◆ **ARTICLE**
"""

Photography is a wonderful world full of gadgets and toys, with a million and one ways to photograph anything and everything. It’s one of the best hobbies as the options and opportunities are endless.
PHOTONews has a focus in Macro photography this spring. Your thoughts quickly go to macro lenses, but there’s a growing trend in Wedding photography where macro lenses are being left at home in favour of Extension Tubes.
In this article, I’m going to compare the results of using Kenko Extension Tubes with the Tamron SP 70-200mm f/2.8 Di VC G2 lens to using the Tamron SP 90mm f/2.8 Macro lens. For fun, I also put the extension tubes on the macro. Comparison images are attached so you can make an informed decision.
What are Extension Tubes?
First, a quick explanation of how lenses focus. Lenses are designed to focus on your sensor plane – a lens will focus the light onto your sensor from any point between two set distances. This range is usually displayed on your lens. For the Tamron 70-200, the focus range is from about 3 feet/1 meter to infinity.
Extension tubes are a spacer that fits between your lens and your camera. There is no glass in extension tubes, so image quality and sharpness are NOT affected. They move the available focus range closer to your sensor. As soon as you add an extension tube, your lens will not focus to infinity. The bonus is that you can focus closer! It’s almost like a macro lens, but as you’ll see – not quite. It’s up to you to decide if it will work for your needs.
Like anything else in photography, there are a lot of options for extension tubes. They are camera mount specific – if you shoot Nikon, you need Nikon mount tubes. While you can find cheap, plastic extension tubes online, many of these don’t allow any electronic communication between lens and camera. This can make exposure a significantly more difficult.
Kenko DG AF Extension Tubes are robustly constructed, which I feel is safer for my expensive camera and lenses, and they have the essential electronic contacts that allow Aperture, Auto Focus and Vibration Compensation, or Image Stabilization, to function as normal.
For my comparison, I used two Aurora Lite Bank C-LUX LED lights. These are new to market and very useful for macro work. The light output is consistent and they stay in place.
A Vanguard Alta Pro 2+ Carbon tripod and Alta PH-32 pan head supported my Nikon D810. My favourite feature of the Alta Pro 2+ is the adjustable centre column – I could flip the column to horizontal and slide it fore and aft as I added extension tubes instead of moving my tripod or the set. There is still some movement in the photos as it’s difficult to keep everything perfectly aligned at these working distances and adding/removing equipment.
My methodology was as follows: Camera in Aperture priority at maximum aperture, ISO locked at 64 and Shutter speed variable. I had a ruler laid down to measure differences in Minimum Focus Distance (MFD).

"""

◆ **OBJECTIVE 1**
Answer from the extension tubes article:
(a) What focus range does the article give for the Tamron 70-200?
(b) Which camera did the Vanguard Alta Pro 2+ Carbon tripod and Alta PH-32 pan head support?
(c) At what value was ISO locked for the comparison?
◆ **OBJECTIVE 2**
Carry on the extension tubes article from its last sentence.
The material is not needed for any of the work on the extension tubes article.

◆ **DATA SECTION**

"""

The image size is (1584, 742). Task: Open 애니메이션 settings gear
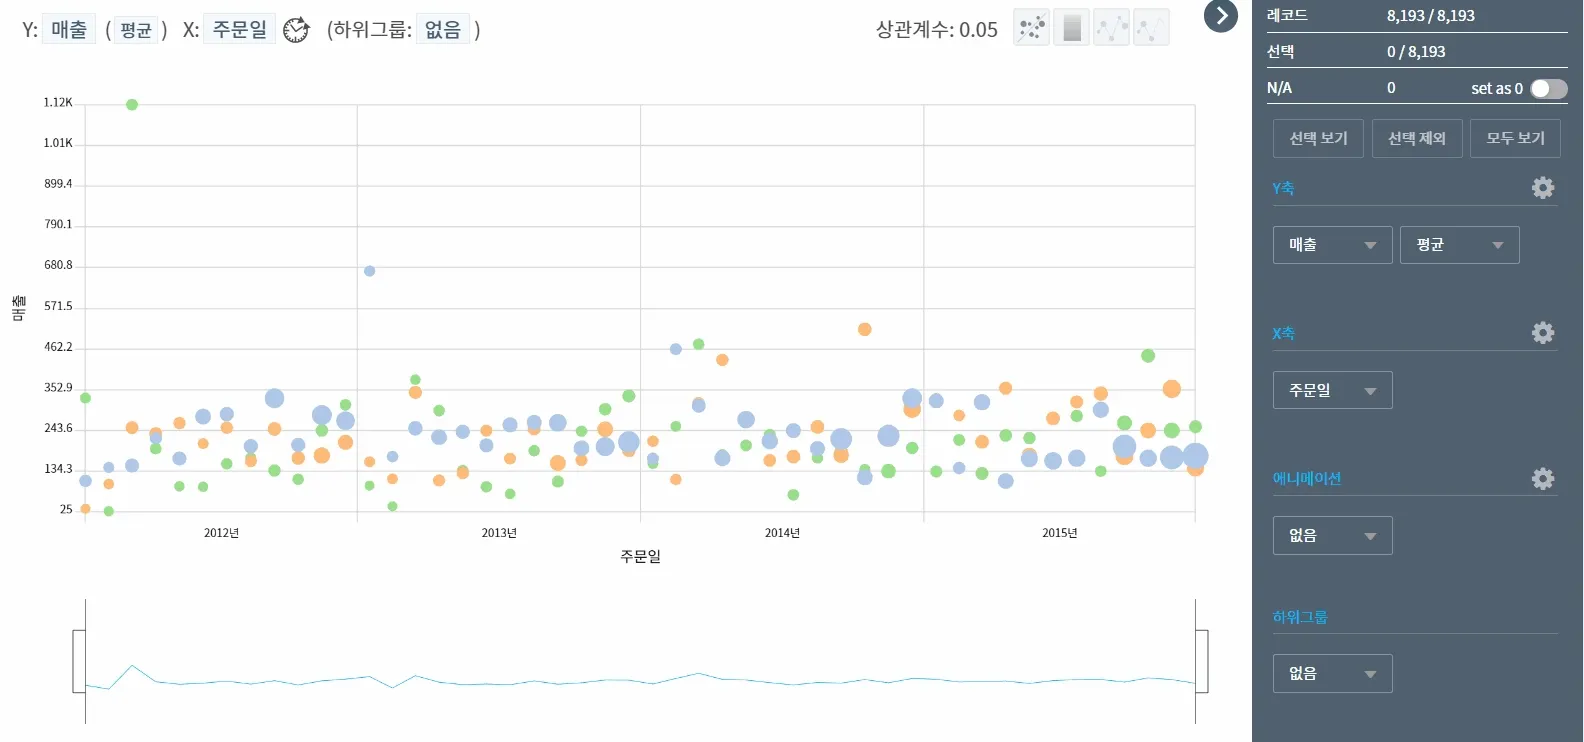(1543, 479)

"""
"""

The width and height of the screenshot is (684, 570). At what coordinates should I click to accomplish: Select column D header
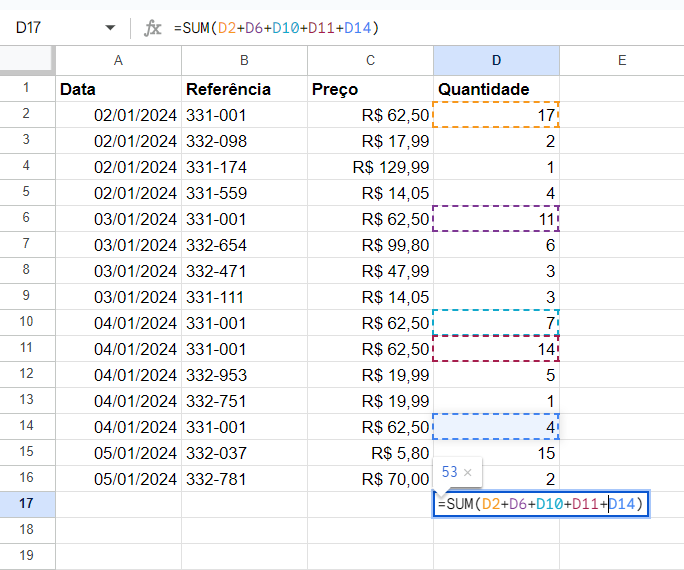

"""

◆ **RESPONSE 1**
(a) From about 3 feet/1 meter to infinity.
(b) A Nikon D810.
(c) 64.

◆ **RESPONSE 2**
This chart shows all the technical details, which is part of the story.[table id=6 /]
The takeaway here is you can change your MFD with the Tamron 70-200 from 24” down to 3.5” with a full stack of extension tubes. With the Tamron 90 macro, you can focus as close as 3.5” as well, but the gains in magnification are more significant as your’re starting off at 5” MFD.
Let’s look at some photos to compare!
Side-by-side comparisons of my LEGO photographer: 90mm on left and 70-200mm on the right:
|Extension Tube||Tamron SP 90mm Marco||Tamron 70-200mm G2|
The first thing I notice is that at 200mm, adding extension tubes drastically reduces the MFD (from 37 inches down to 3.5 inches) whilst noticeably increasing the image projected on the sensor. These Kenko Extension Tubes are giving new life and function to an already spectacular lens!
The MFD changes and magnification with macro lens are less apparent, unless we compare the full stack of tubes to the image without. Instead of 1:1, magnification is 2.5 times life-size! That’s pretty impressive!
The other thing we notice is change in exposure as we add extension tubes. With the 70-200, we’re losing 1/3 stop with every 12-15mm extension, with a total of 2 stops light loss between no tubes and all the tubes. With the 90mm macro, the light loss for every 12-15mm of extension is closer to 2/3 stop, with total light loss at 3 1/3 stops.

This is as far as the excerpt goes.